Nos une al carbón una relación más estrecha de lo que parece. Ya lo decía Francisco Mijares Mijares (1850-1936) en su «Monografía geográfico-histórica del concejo de Llanes» (1904) -un librito que habrá de ser, algún día, texto obligatorio en las escuelas de por aquí-, al comentar la geología del concejo: «En nuestras montañas predomina la roca caliza de variados colores, con mármoles jaspeados, rojos y de color rosa; la carbonera se extiende por casi toda la zona en filones de pizarrilla y poco carbón explotable, que, en el banco de Ronciello (Nueva) da el 70 por ciento de hulla».

La hulla llegó a ser el cien por cien de nuestra niñez. Este mineral lo era todo en aquel universo de la calle Mayor en el que crecimos. Representaba el centro de la existencia misma (era el espíritu de la cocina, y con eso está dicho todo). ¿Cómo entender la vida de aquellos gloriosos tiempos llaniscos sin la presencia del carbón? Todas las cocinas eran insaciables fraguas de Vulcano, atizadas, sin distinción de clases sociales, a base de pedruscos negros que eran calor de hogar y fuego lento para las patatas del día. El carbón formaba parte de nuestra vida, ya digo, cuando funcionaban en Llanes doce carbonerías y se agitaban al contraluz -lo veíamos al pasar- siluetas fantasmagóricas y tiznadas, que llevaban en la cabeza un «sacu capiellu» a modo de capirucho, como si se tratase de la escenificación de un auto de fe. Veíamos y sentíamos la cercanía de aquellos seres sin rostro que cargaban y descargaban eternamente sacos de carbón en carros, cestos y carretillas. En la Calzada estaba la carbonería de Joaquina Merino y Celesto Menéndez, matrimonio que tenía su negocio en el mismo sitio en el que se había construido en 1936 un carro blindado, tan inútil como romántico, que intentó conquistar para la República el Oviedo de Aranda.
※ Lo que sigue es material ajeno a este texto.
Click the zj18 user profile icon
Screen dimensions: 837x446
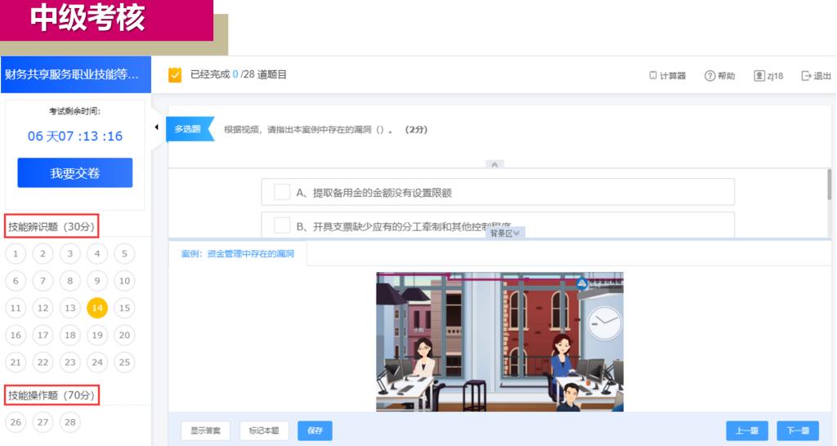[x=759, y=76]
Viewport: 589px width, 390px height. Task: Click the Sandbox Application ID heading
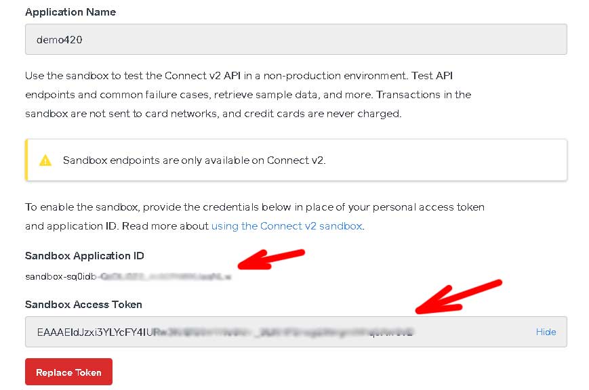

En el Cuetu operaban las carbonerías de Elvirina García Merodio, la de María Miguel (la de «las Peinadas»), la de Ramón Rivero («Escandia») y la de Jesús Guerra (»el Cabraliegu»). En las proximidades de la rula (en la antigua sede de la Academia de Música) funcionaba la de José Cotera Quintana. En la calle Mayor, frente a la capilla de la Magdalena, estaba la de Sole (madre del cura José Ramón García de la Riva), y en la esquina con Manuel Cue, la de Lina; en la avenida de la Paz, frente al Colegio de la Divina Pastora, la de Elisa Sotres, hermana del Tarrana, uno de los grandes personajes populares del siglo XX; en la calle Manuel Cue había dos, a falta de una: la de La Monárquica y, arrimada al tramo de muralla mejor conservado, la de Brañas, marido de María Pría, la dueña del hotel Crumar, y en la calle de San Agustín, la de Adolfo Colubi.
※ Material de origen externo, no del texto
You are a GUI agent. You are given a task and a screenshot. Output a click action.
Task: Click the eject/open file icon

En plena época del gas ciudad y de las vitrocerámicas estamos en nuestro derecho de añorar románticamente el carbón, en la misma medida en que se añoran y se idealizan los tiempos pasados y los primeros amores. Ignoro si Carlos Gutiérrez Blanco (un científico independiente, con una intachable hoja de servicios de más de treinta años) es un romántico sin remisión, como lo soy yo, o si es más bien un realista cargado de razón. Pero este funcionario, tan ligado a Llanes, que acaba de ser nombrado director del Instituto Nacional del Carbón (Incar), ha declarado a este periódico algo que nos llega al corazón: «Es importante tener una reserva estratégica de carbón, porque el mercado puede variar en cualquier momento». Al leer esto muchos nos hemos acordado automáticamente de nuestra infancia, «probe» pero feliz, en la que sin aquellos benditos sacos de carbón la vida resultaba de todo punto inconcebible e imposible.